La crisis de seguridad en la provincia de Pataz continúa generando preocupación en La Libertad. A más de un año del estado de emergencia decretado por el Gobierno, las autoridades locales consideran que los resultados contra el crimen organizado siguen siendo insuficientes.
El consejero regional por Pataz, Luis Rodríguez, cuestionó públicamente el trabajo de la Policía Nacional y las Fuerzas Armadas en esta provincia minera, señalando que la violencia y la inseguridad ya no solo afectan a zonas vinculadas a la minería ilegal, sino también a otros distritos donde antes no se registraban hechos delictivos de gran magnitud.
Pataz sigue bajo amenaza del crimen organizado
Según indicó Rodríguez, la situación en la provincia continúa deteriorándose pese a los operativos y presencia militar desplegada desde febrero de 2024.
“El crimen sigue avanzando y ahora también golpea a otros distritos.
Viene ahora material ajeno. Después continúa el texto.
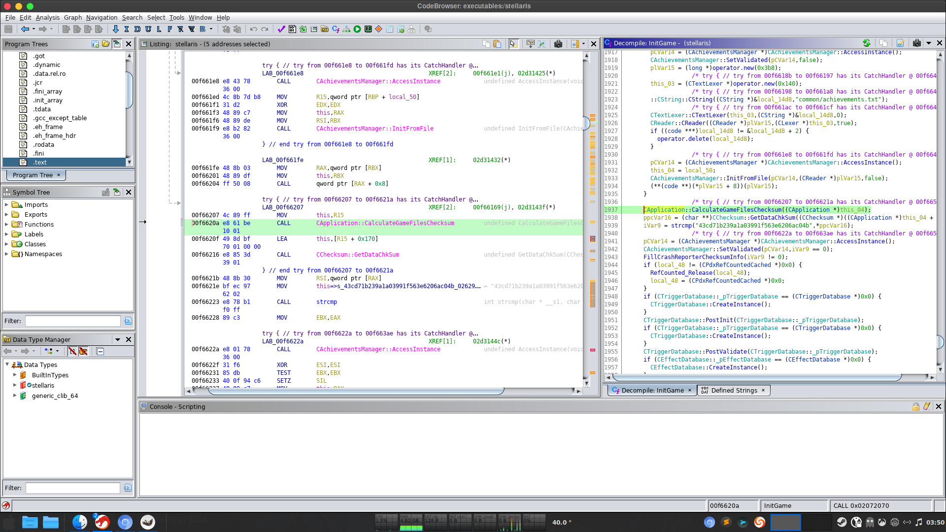Click the Symbol Tree filter field

[x=72, y=321]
Incluso Tayabamba está enfrentando problemas de inseguridad”, manifestó.
La provincia de Pataz permanece bajo estado de emergencia desde el 14 de febrero de 2024 debido al incremento de asesinatos, extorsiones, secuestros y enfrentamientos relacionados principalmente con la minería ilegal y el control de socavones.
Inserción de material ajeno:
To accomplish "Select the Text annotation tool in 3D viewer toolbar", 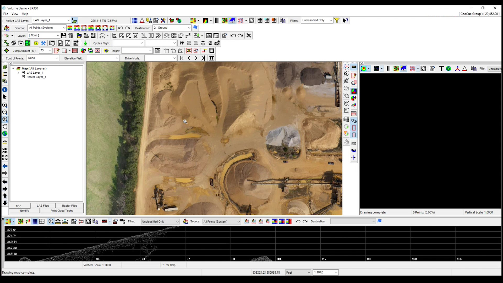I will 441,68.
Sin embargo, las prórrogas constantes de la medida excepcional no habrían logrado devolver completamente el control territorial al Estado.
Consejero pide fortalecer a las rondas campesinas
Ante la persistencia de la violencia, el consejero regional planteó fortalecer el trabajo de las rondas campesinas, organizaciones comunales históricamente vinculadas a labores de seguridad y vigilancia rural.
Rodríguez sostuvo que las rondas necesitan apoyo logístico urgente para colaborar de manera más efectiva en la lucha contra la delincuencia.
Entre los pedidos formulados al Gobierno Regional de La Libertad figuran: chalecos e implementos de seguridad, vehículos y camionetas, equipamiento logístico y mayor coordinación operativa.
“Las rondas cumplen un rol importante y necesitan herramientas para hacer un trabajo más eficiente”, afirmó.
Estado de emergencia no logra frenar violencia
Pataz se ha convertido en uno de los principales focos de violencia criminal en el norte del país debido a la expansión de economías ilegales vinculadas a la extracción de oro.
Durante los últimos meses se han reportado:secuestros de trabajadores mineros, enfrentamientos armados en socavones, ataques de bandas criminales, tráfico ilegal de explosivos y extorsiones y homicidios.
Incluso, recientemente fuerzas combinadas de la Policía y el Ejército rescataron a decenas de trabajadores retenidos por criminales en una operación minera de Pueblo Nuevo.
Pese a ello, las autoridades regionales consideran que aún existe una débil capacidad de control en zonas alejadas de la provincia.
Ronderos llegarán a Trujillo para exigir apoyo
Luis Rodríguez informó además que representantes de las bases ronderiles de Pataz preparan una movilización hacia Trujillo para exigir mayor respaldo institucional.
De acuerdo con el consejero, cerca de 100 ronderos llegarían en los próximos días a la capital liberteña para reunirse con autoridades regionales y solicitar apoyo inmediato frente al avance de la criminalidad.
La situación evidencia el creciente nivel de tensión social y preocupación ciudadana en una provincia donde la minería ilegal y las organizaciones criminales continúan generando inestabilidad.
Pataz y la lucha por el control territorial
Especialistas en seguridad advierten que uno de los principales desafíos en Pataz es recuperar el control territorial del Estado en zonas dominadas por economías ilegales.
Las rondas campesinas, en este contexto, vienen siendo vistas por algunos sectores como un actor clave para fortalecer la vigilancia comunal y apoyar labores preventivas.
No obstante, también existen cuestionamientos sobre los riesgos que podría implicar involucrar a organizaciones civiles en escenarios marcados por violencia armada y presencia de bandas criminales.
Mientras tanto, la población continúa exigiendo resultados concretos frente a una crisis de inseguridad que parece no dar tregua en la sierra de La Libertad.